Ich hatte ja vor nem Dreivierteljahr einen Urin-DMSA-Test nach deren Anleitung zuhause gemacht und die Proben
nach Bremen geschickt.
Leider kann ja hier immer keiner was mit dem Test anfangen- weder Zahnärzte, noch andere Ärzte.

Somit hab ich jetzt nochmal bei Dr. K. im Bremer Labor angerufen und bin meine Testergebnisse nochmal genau mit ihm durchgegangen.
Er sagte, ich hätte wohl doch lieber einen DMPS-Test machen lassen sollen, aber ich fragte ihn auch:
"wozu bieten Sie denn den DMSA-Test überhaupt an, wenn der gar nicht SO aussagepräftig ist?", schmunzel...
Naja, hier gab's ja keinen Arzt, den ich finden konnte zum DMPS-Test und das finanzielle usw...-
hat er natürlich auch verstanden, dass sich das anbot und ich somit dann den DMSA-Test bei denen im Labor hab machen lassen.

Jedenfalls sagt er, die Werte zeigen nix auffälliges, relativ normaler Befund.
Aber es könnte sein, dass aufgrund irgendwelcher Umstände im Körper das DMSA gar nicht da gelandet ist,
wo es landen sollte und der Test dann verfälscht ist.
Naja, ich bin jedenfalls so schlau wie vorher.

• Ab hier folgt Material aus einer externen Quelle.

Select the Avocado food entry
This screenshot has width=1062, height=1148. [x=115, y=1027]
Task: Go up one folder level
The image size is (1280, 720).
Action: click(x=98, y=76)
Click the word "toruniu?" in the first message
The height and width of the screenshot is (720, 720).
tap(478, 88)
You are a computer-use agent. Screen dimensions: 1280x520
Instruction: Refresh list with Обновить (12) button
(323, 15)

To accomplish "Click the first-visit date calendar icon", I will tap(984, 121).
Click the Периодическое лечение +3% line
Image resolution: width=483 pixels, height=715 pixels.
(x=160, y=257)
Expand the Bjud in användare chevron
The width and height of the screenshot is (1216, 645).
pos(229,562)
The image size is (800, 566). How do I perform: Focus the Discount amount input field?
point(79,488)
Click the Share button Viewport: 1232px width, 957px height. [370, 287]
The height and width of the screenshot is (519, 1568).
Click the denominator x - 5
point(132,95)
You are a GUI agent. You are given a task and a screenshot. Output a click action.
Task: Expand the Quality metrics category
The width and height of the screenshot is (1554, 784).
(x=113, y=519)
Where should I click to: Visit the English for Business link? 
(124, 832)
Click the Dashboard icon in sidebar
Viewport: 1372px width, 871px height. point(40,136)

Er fragte dann noch nach, was ich denn für Beschwerden hätte und ich erzählte ihm, dass ich Morbus meniere habe
und seit 3 Monaten mit mittlerweile Dauerschwindel krankgeschrieben bin und kaum im normalen Tempo gradeaus laufen kann.
Er meinte, das ist natürlich ein Indiz, diese Nervenerkrankungen, dass irgendwas im Körper vergiftet ist.
Grad Zinn und Quecksilber könnten sowas verursachen.

Naja, ich werde jedenfalls weiter ausleiten und guter Hoffnung sein.